- [Brano estratto]
◇ ◇ ◇ ◇ ◇
Bruxelles – Il terremoto politico sprigionato da Donald Trump ha impattato anche la Germania. Le scosse telluriche si sono propagate dall’epicentro di Washington attraverso l’oceano e, dopo aver sconquassato Bruxelles, stanno facendo traballare le fondamenta stesse del modello economico tedesco come l’abbiamo conosciuto in questi anni.
Il prossimo cancelliere, Friedrich Merz, e i suoi futuri partner socialdemocratici hanno messo una pietra tombale sull’ortodossia del pareggio di bilancio e sul freno del debito, che proprio loro avevano inserito in Costituzione 16 anni fa. Ma quella di Cdu ed Spd è una corsa contro il tempo lastricata di incognite.
Il riarmo in Europa e in Germania
L’effetto farfalla del Trump bis sta già provocando sconvolgimenti epocali nel Vecchio continente. Nella giornata di ieri (4 marzo), due maxi piani di investimenti sono stati annunciati in altrettante capitali.
◇ ◇ ◇ ◇ ◇
- [Estratto dei dati]
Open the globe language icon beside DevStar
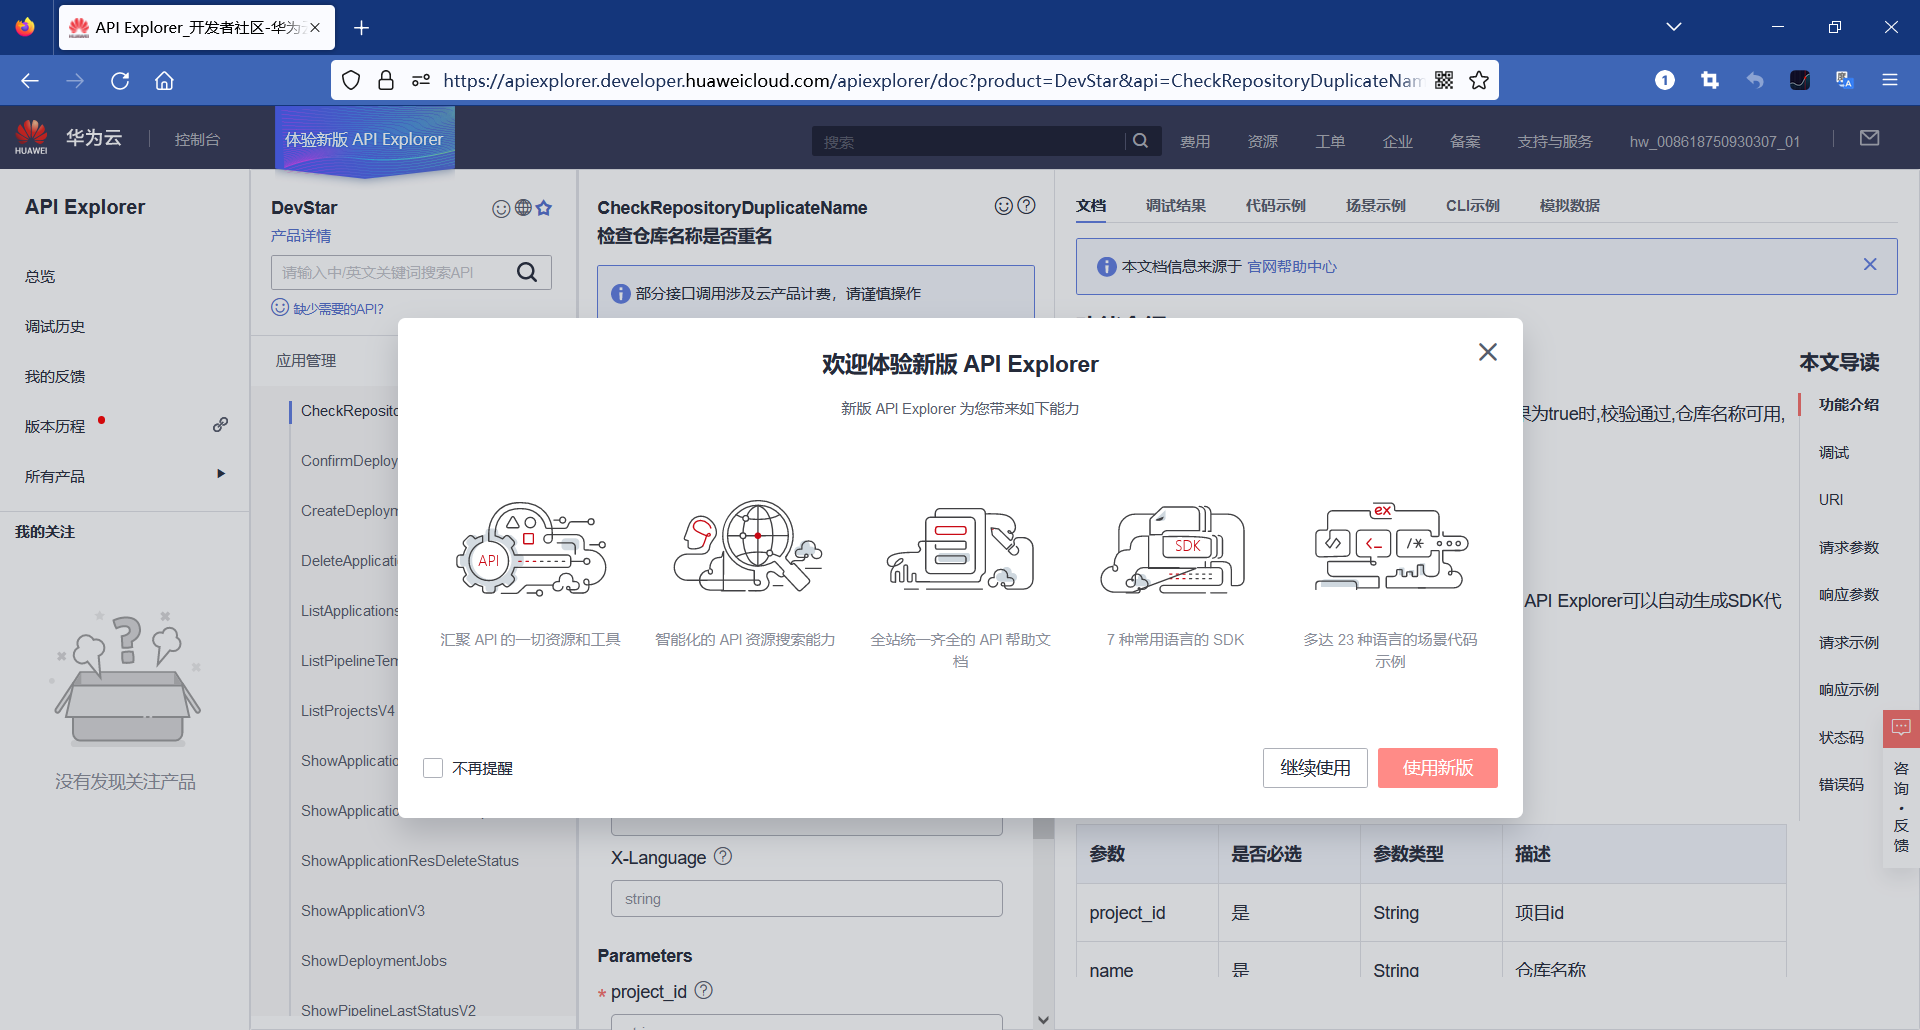click(x=523, y=208)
◇ ◇ ◇ ◇ ◇
- [Compiti assegnati]
1) Stabilisca se ciascuna delle seguenti affermazioni concorda con il brano estratto, rispondendo sì o no e citando testualmente le parole decisive: (a) il freno del debito fu inserito in Costituzione 16 anni fa; (b) Friedrich Merz è l'attuale cancelliere; (c) il 4 marzo è stato annunciato un solo piano di investimenti.
2) Elenchi tutte le persone e tutti i partiti politici nominati nel brano estratto.

- [Soluzioni svolte]
1)
(a) Sì: «che proprio loro avevano inserito in Costituzione 16 anni fa».
(b) No: «Il prossimo cancelliere, Friedrich Merz».
(c) No: «due maxi piani di investimenti sono stati annunciati in altrettante capitali».

2) Donald Trump, Friedrich Merz, Cdu, Spd